El día que quitaron la alfombra
El uso de la alfombra en los templos católicos proviene del legado musulmán en tierras españolas y que llegó a América por la Conquista. Con todo, este rito constituía un privilegio solo para las mujeres criollas y blancas, signo de arrogante prerrogativa. Como lo detallaría el viajero francés François Depons en su Viaje a la parte oriental de Tierra Firme (1806) no todas podían usar los tapetes, pues “aquellas cuya sangre no es perfectamente limpia, están condenadas a ensuciar sus faldas con el polvo de las iglesias y a probar con sus rodillas la dureza de las baldosas”. Los oratorios no disponían de sillas para sentarse hasta bien entrado el último tercio del siglo XIX, así que las jóvenes esclavas cargaban las alfombras de sus amas.

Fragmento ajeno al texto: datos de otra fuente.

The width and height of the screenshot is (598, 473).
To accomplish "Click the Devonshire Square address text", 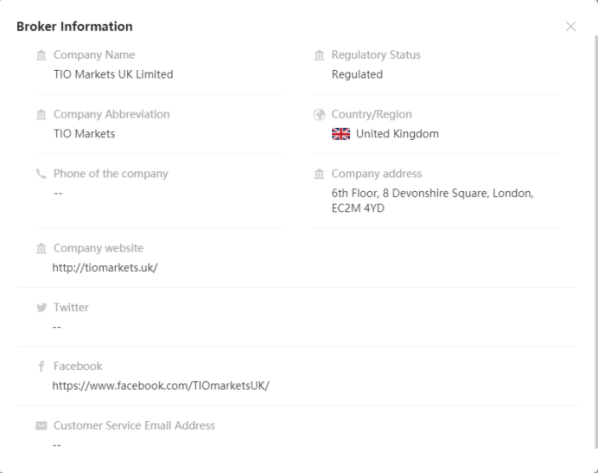I will click(x=432, y=201).
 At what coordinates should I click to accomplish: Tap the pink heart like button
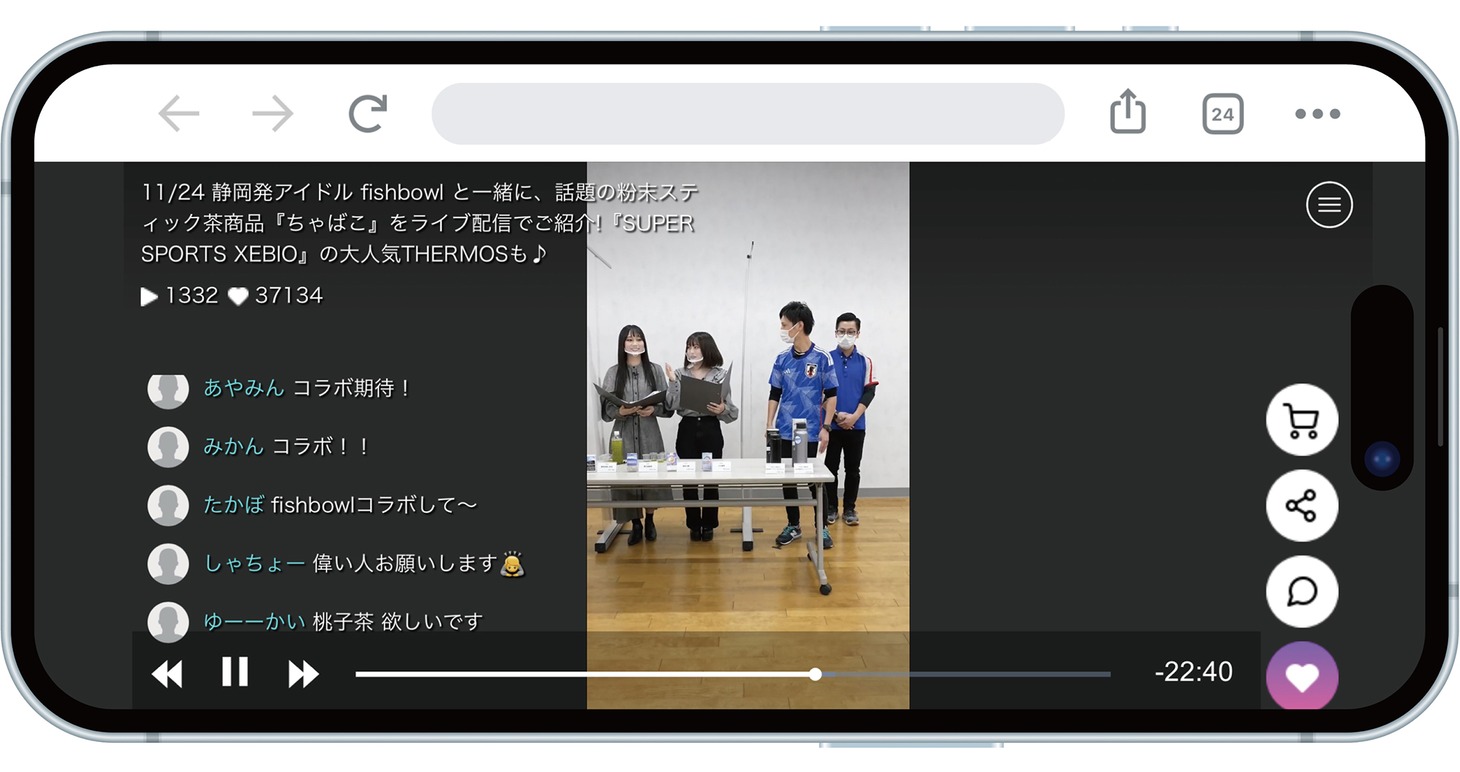pos(1301,677)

La costumbre se impone a pesar de las normas neorepublicanas. Si bien el 24 de marzo de 1854 el Congreso de Venezuela aprobó la ley que abolió “para siempre la esclavitud”, esta aspiración venía andando desde la Junta de Gobierno del 19 de abril, pasando por los decretos de Bolívar en 1814 y 1816. Varios personeros estaban convencidos en romper las cadenas a sus propios esclavos, otros se resistían. En realidad, la que en definitiva impulsó la voluntad política para extinguir el vasallaje en el país fue el factor económico, puesto que el café y el azúcar venezolanos no eran admitidos en puertos ingleses “por no ser trabajo de hombres libres”. Así que Venezuela se vio forzada a negociar un nuevo tratado con Gran Bretaña, nación que había aprobado en 1807 la ley que prohibía el tráfico de personas esclavizadas y al final, en 1833, la Slavery Abolition Act, pese a que sus razones tampoco fueron humanitarias, sino comerciales.
Aquel domingo 25 de marzo, cuando las señoras asistían a la liturgia con su séquito de criadas vestidas de pulcros camisones blancos portando las moquetas de la vanidad, grupos parados a las puertas de las iglesias embistieron a las sirvientas, arrancándoles los paños o las sobornaban con tiras de carne salada. Ese día pasó a la historia como la “guerra de las alfombras”. Hoy, persisten otras formas de esclavitud. En palabras de la poeta Marguerite Yourcenar “Dudo que toda la filosofía de este mundo consiga suprimir la esclavitud; a lo sumo le cambiarán el nombre”.